The Immigration Law Practitioners’ Association (ILPA), a professional organisation aiming to promote and improve the giving of advice on immigration have met with the UK Border Agency throughout the development of the sponsor-licensing scheme and have expressed many concerns, including:
- In the rush to get the system up and running, UK Border Agency staff have stopped carrying out audits on employers before registering them as sponsors. Given that sponsors will be able to issue Certificates of Sponsorship that will stand in the place of the current work permits, the potential for fraud is large.
- There is no indication that the current immense bureaucracy will target those employers who do not play by the rules. The most extreme examples of such employers are those involved in human trafficking and the exploitation of migrant workers, including the use of bonded labour, thus undercutting employers who respect their obligations under health and safety law, company law and employment law, whether they employ migrant workers or those from the resident labour market.
- The UK Points-Based System is often described as ‘Australian-Style’. But under the Australian Regional Sponsored Migration Scheme (which allows employers in regional areas to sponsor skilled workers where no labour available locally), the employer must demonstrate (among other things) a record of compliance with workplace relations laws. By contrast, the UK Border Agency scheme is more of a ‘speeding fines’ approach that raises revenue from employers who take all these obligations seriously but sometimes make an innocent mistake in understanding their obligations or in collating or retaining the evidence of compliance.
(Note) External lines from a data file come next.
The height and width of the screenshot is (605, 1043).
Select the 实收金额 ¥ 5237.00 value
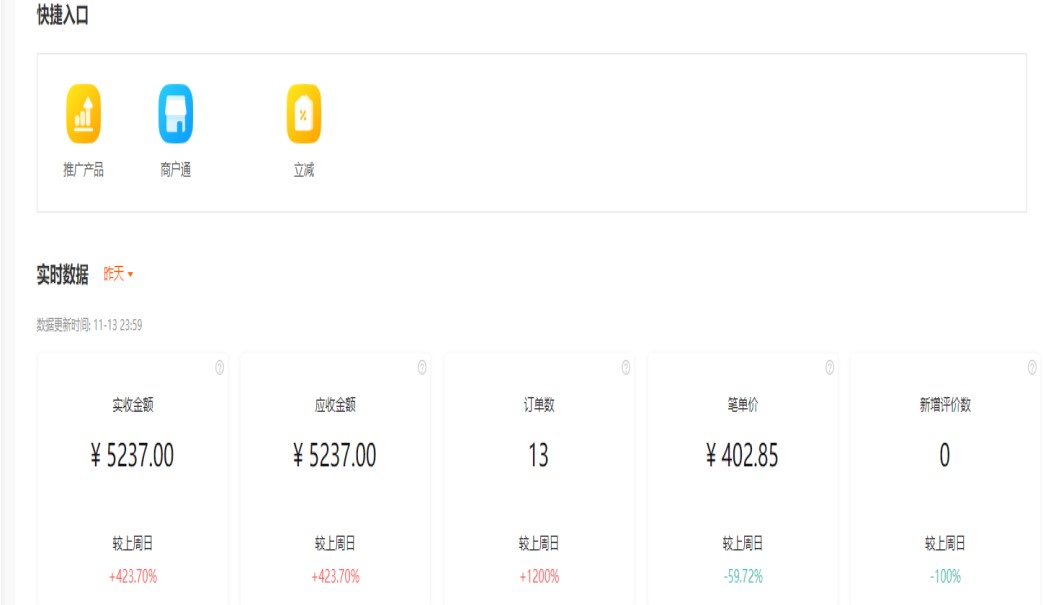[x=132, y=456]
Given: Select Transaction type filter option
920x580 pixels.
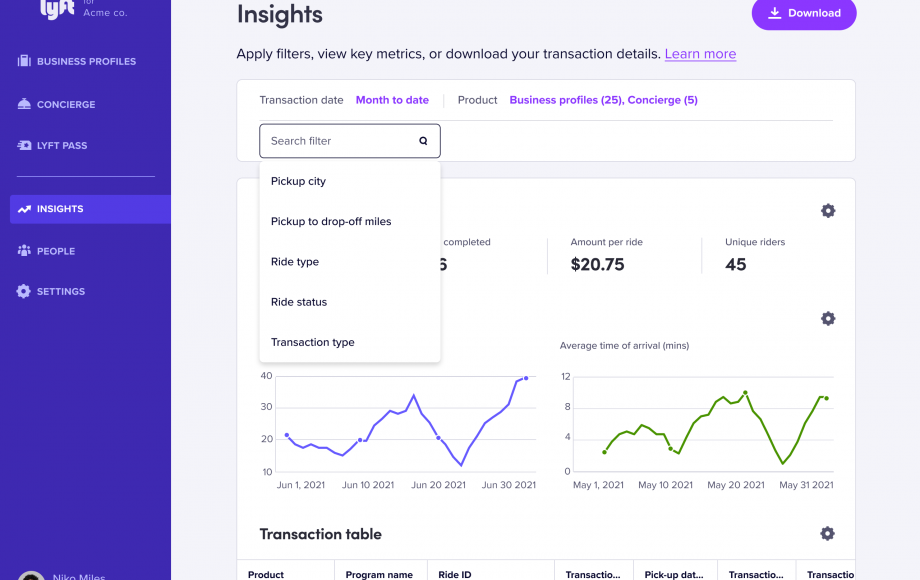Looking at the screenshot, I should coord(313,342).
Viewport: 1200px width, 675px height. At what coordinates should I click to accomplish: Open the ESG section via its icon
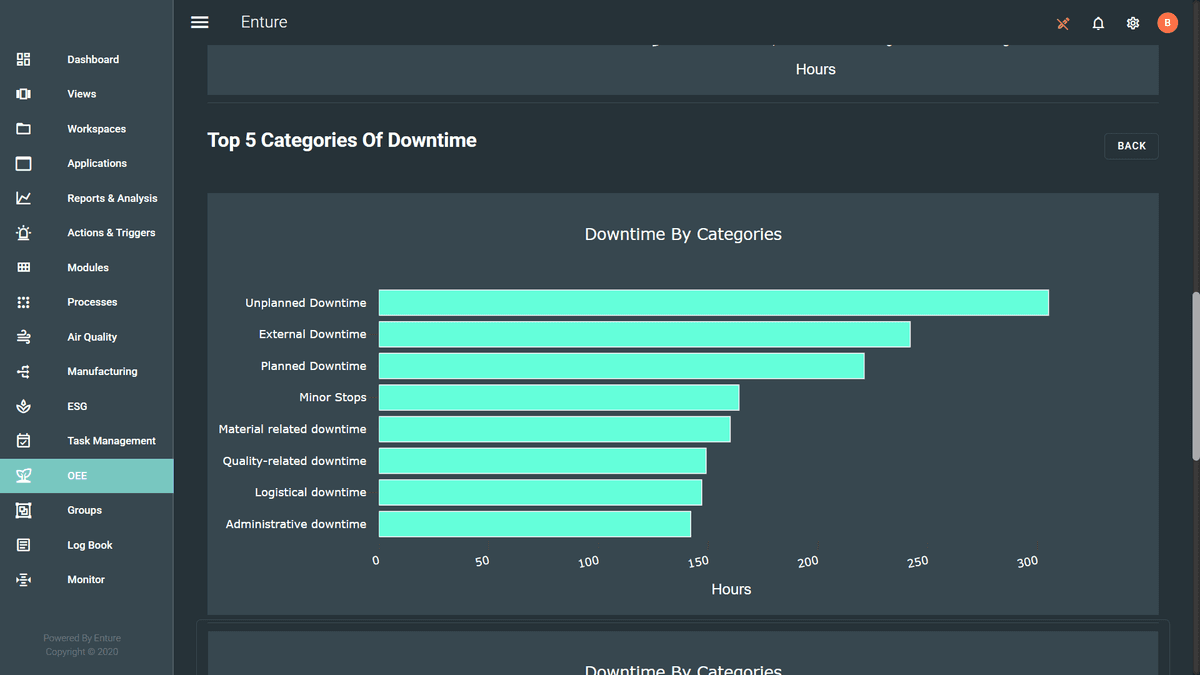pyautogui.click(x=23, y=406)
The new rules are subject to the negative resolution procedure whereby parliament has 40 days to ‘pray’ against them and reject them.
Should this happen the requirement to have a sponsor will not become law, effectively stopping or slowing down the sponsor licensing scheme and the introduction of Tiers 2 (skilled workers), Tier 5 (temporary workers and youth mobility) and potentially Tier 4 (student) of the Points-Based System.
Given Phil Woolas’s controversial remarks over the weekend it will be interesting to see how the government address the concerns of employers taking on the role of unpaid immigration officers and how many employers currently employ people who hold work permits, compared with the number of employers registered as sponsors – a long bureaucratic procedure involving 130 pages of guidance and a 35 page application form.